No driving lessons. We've talked about it but he doesn't seem to have any ambition at the moment. None of his friends are having lessons either and I think that's how he determines if he should bother.

I've got lots of experience with drug use in other people. My mum was a dealer, dad and step dad heroin addicts. And I've tried to be reasonable with him. When it was clear he wasn't going to stop I said not in the bedroom but you can do it in the shed. Look where that's got us! He still smokes in his room anyway.

I'll suggest counseling but I honestly think he'll laugh at that.

OP posts:
losenotloose · 17/10/2023 07:07

@sashh yes, I work.

OP posts:
Eddyraisins · 17/10/2023 07:15

KeepTheTempo · 16/10/2023 23:07

I'm so sorry you're going through this, and ignore pps who are putting the boot in. One of my cousins was like this - he had 3 diligent siblings, very hardworking and loving family, mum was beside herself.

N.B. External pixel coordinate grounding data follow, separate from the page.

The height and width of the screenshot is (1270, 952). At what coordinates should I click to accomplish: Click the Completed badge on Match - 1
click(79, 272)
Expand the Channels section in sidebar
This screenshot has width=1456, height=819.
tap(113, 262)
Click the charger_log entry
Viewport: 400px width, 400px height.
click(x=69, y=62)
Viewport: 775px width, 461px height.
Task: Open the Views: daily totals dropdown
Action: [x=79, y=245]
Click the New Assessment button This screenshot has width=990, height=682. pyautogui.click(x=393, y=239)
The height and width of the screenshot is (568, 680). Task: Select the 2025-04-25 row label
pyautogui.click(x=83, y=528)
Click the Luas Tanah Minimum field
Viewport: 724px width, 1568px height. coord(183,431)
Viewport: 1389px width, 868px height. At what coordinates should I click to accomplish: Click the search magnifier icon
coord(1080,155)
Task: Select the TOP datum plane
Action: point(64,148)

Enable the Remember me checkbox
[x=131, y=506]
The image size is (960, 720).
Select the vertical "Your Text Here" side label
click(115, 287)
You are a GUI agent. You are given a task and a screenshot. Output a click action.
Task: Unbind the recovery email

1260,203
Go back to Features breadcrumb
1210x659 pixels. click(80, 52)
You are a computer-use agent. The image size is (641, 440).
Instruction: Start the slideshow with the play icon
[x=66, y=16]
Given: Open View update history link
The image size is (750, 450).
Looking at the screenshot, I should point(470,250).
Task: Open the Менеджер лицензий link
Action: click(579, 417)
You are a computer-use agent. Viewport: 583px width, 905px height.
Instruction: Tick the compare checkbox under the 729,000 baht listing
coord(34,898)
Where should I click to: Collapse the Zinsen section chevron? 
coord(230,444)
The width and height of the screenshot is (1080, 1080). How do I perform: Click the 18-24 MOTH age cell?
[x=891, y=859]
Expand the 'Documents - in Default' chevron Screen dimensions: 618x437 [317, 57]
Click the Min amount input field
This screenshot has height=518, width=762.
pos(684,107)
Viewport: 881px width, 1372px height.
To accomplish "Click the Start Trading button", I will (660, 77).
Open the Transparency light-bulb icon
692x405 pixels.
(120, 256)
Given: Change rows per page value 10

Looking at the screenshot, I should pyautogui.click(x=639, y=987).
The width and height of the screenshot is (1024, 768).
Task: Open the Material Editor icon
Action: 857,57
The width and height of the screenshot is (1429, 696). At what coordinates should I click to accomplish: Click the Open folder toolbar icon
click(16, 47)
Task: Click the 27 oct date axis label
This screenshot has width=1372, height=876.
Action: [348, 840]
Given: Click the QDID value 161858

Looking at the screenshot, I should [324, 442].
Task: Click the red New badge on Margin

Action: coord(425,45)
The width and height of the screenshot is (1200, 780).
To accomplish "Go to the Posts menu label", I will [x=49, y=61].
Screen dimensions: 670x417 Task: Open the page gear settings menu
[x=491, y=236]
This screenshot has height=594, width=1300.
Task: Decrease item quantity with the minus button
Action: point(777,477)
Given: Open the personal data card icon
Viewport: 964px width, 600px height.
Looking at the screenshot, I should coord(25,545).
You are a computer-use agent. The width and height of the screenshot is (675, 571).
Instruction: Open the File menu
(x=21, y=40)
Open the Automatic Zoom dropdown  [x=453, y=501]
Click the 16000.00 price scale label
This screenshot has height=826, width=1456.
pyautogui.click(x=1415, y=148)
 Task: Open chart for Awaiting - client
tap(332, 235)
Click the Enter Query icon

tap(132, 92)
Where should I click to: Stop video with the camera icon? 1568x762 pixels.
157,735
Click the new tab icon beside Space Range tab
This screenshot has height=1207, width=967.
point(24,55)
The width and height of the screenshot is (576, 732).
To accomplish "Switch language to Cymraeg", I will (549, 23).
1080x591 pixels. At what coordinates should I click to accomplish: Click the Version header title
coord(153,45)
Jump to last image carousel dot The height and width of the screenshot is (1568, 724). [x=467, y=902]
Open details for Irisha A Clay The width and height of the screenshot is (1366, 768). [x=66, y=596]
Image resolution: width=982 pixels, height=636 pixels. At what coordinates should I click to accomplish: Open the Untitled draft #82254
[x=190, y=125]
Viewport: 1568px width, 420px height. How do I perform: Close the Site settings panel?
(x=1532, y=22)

In my cousin's his case it was mental health issues, in others it seems to be autism or ADHD - I'm sure there are cases of lazy parents who don't care, or feckless kids who just need tough love, but many caring families are left at their wits end.

Agree about the money to a point, but cutting off completely can just end in dealing or more petty theft, or him moving out and sofa surfing with the worst of his mates. A mix of carrot with the stick might be more helpful - giving him the scaffolding to be able to turn it around, but also a firm timeline to do so, and commitments from him on what he will bring. School can help with this, if that's still the right path for him.

What does he say he wants to do?

Good post.

Posting on Mumsnet isn't helpful. Lots of people are too ignorant to understand and think it is simple. It isn't laying the law down can actually make things worse.